Фабиан рассказывал ему, показывал все новые документы. Его бокал опустел, перед Велойчем – так и стоял нетронутым.
– По самым скромным подсчетам, хватит на государственную измену. Может, лет этак на двести строжайшего режима. Была бы смертная казнь – и на нее раз этак пять, – печально закончил Фабиан. – Если.
Велойч вздрогнул: слово было совсем коротким, но упало ему на плечи, как многотонная гранитная плита. Вроде как в саркофаге сделали перекрытие, на котором намеревались воздвигнуть траурного ангела из мрамора.

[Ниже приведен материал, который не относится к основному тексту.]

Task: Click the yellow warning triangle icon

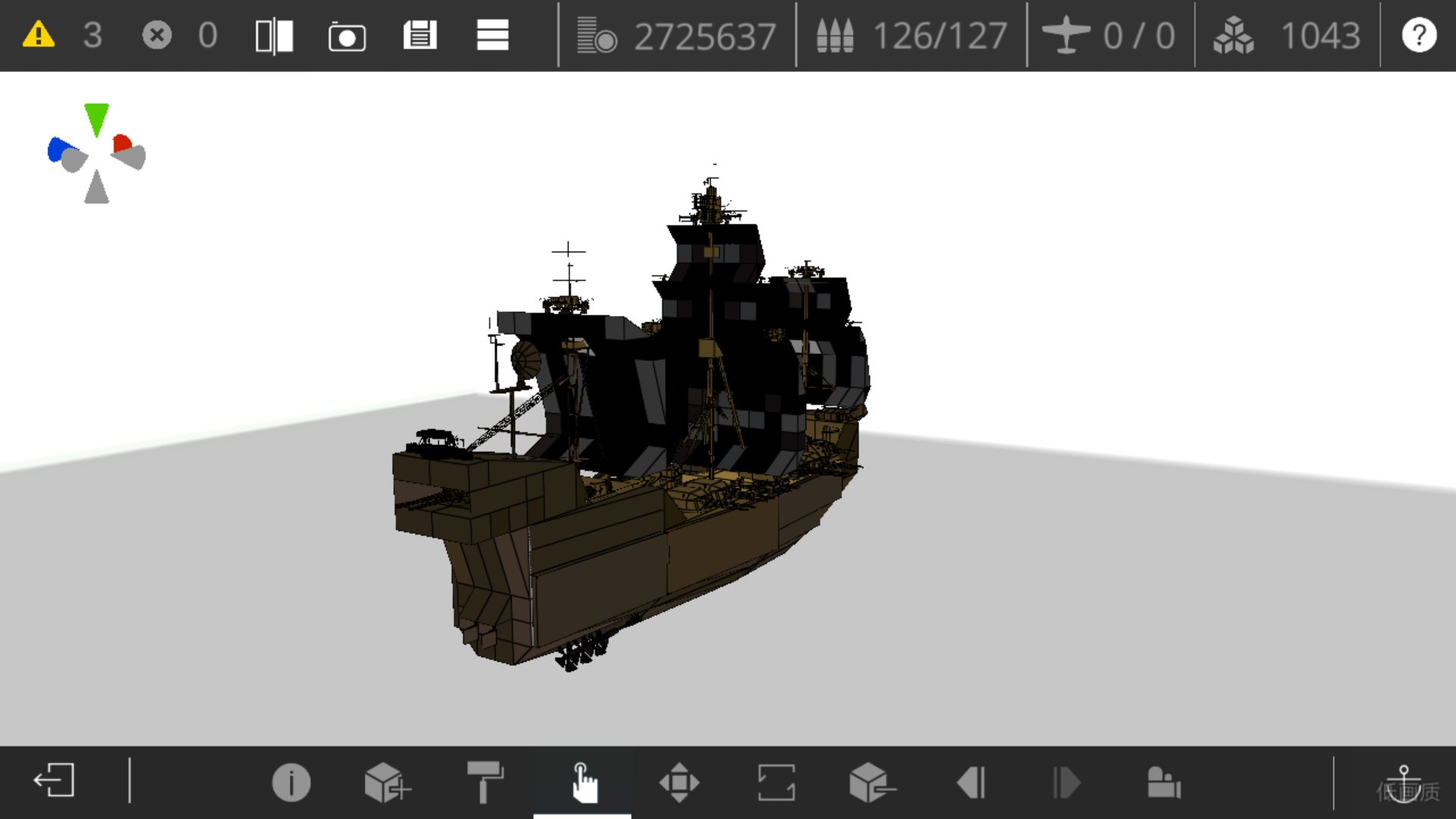Action: [38, 35]
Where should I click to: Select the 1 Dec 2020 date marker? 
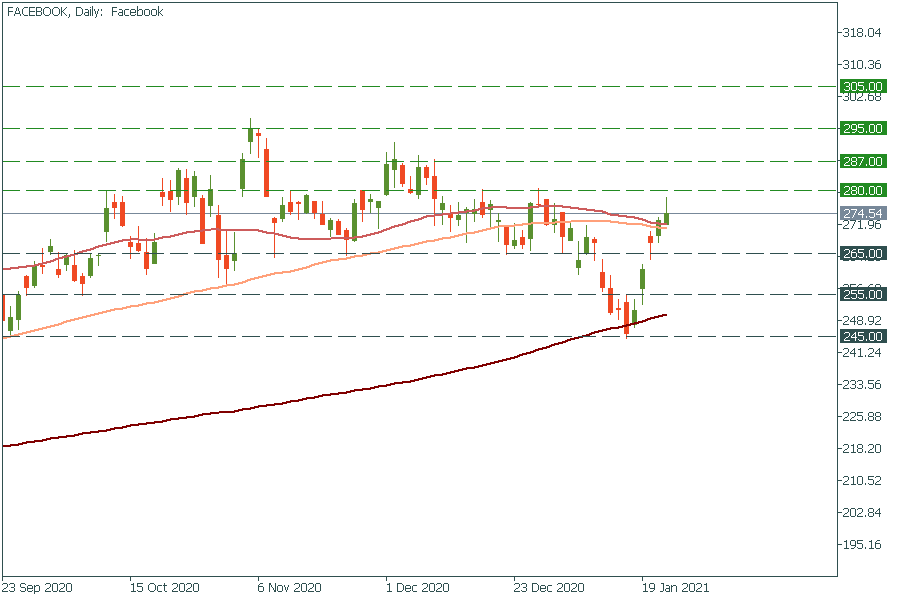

– Если хоть одно недоброе слово прозвучит об Абеле. Если хоть одно нехорошее телодвижение против него будет замечено в его центре, где угодно. – Тихо, угрожающе говорил Фабиан. Дорожка пота прокатилась по шее Велойча, впиталась в воротник рубашки. Его грудь часто поднималась, он сам боялся пошевелиться. Фабиан молчал. – Ты не допьешь вино? – печально спросил он. – Жаль. В таком случае вон отсюда. – Хлестнул он.
Лицо Фабиана неуловимо изменилось – сощурились глаза, дрогнули ноздри, поджались губы. Пальцы рук вцепились в подлокотники. Он подался вперед.
Велойч встал. Встал и Фабиан.
– У тебя есть двадцать четыре часа, чтобы подать в отставку, – тихо сказал он. – Посмеешь убраться из страны – не вернешься в нее никогда, и там, где решишь осесть, тебе покоя не будет.
Он сделал шаг в направлении Велойча. Тот попятился к двери. Фабиан надвинулся на него еще. Велойч подался к двери. Фабиан теснил его из кабинета, затем из приемной. Затем развернулся к Альберту, стоявшему у своего стола и растерянно моргавшему. Посмотрел на Томазина, глядевшего на него круглыми глазами.
– Свяжи меня с главным редактором «Доброго дня», – сухо сказал Фабиан. Альберт вздрогнул. Томазин поежился. – Шевелись, – прорычал Фабиан.
Это было одно из самых популярных шоу на втором инфоканале. Оно выходило в эфир в полдень, длилось без малого час; оно состояло из трех блоков – от самых серьезных до самых развлекательных. Не то чтобы его считали рупором социальной политики республики, не то чтобы оно оказывало значительное влияние на умы широких масс, но участвовать в этой программе не гнушались ни сенаторы, ни прокуроры, ни магистры. Для консулов, особенно когда их осталось четыре, «Доброго дня!» было слишком незначительной программой.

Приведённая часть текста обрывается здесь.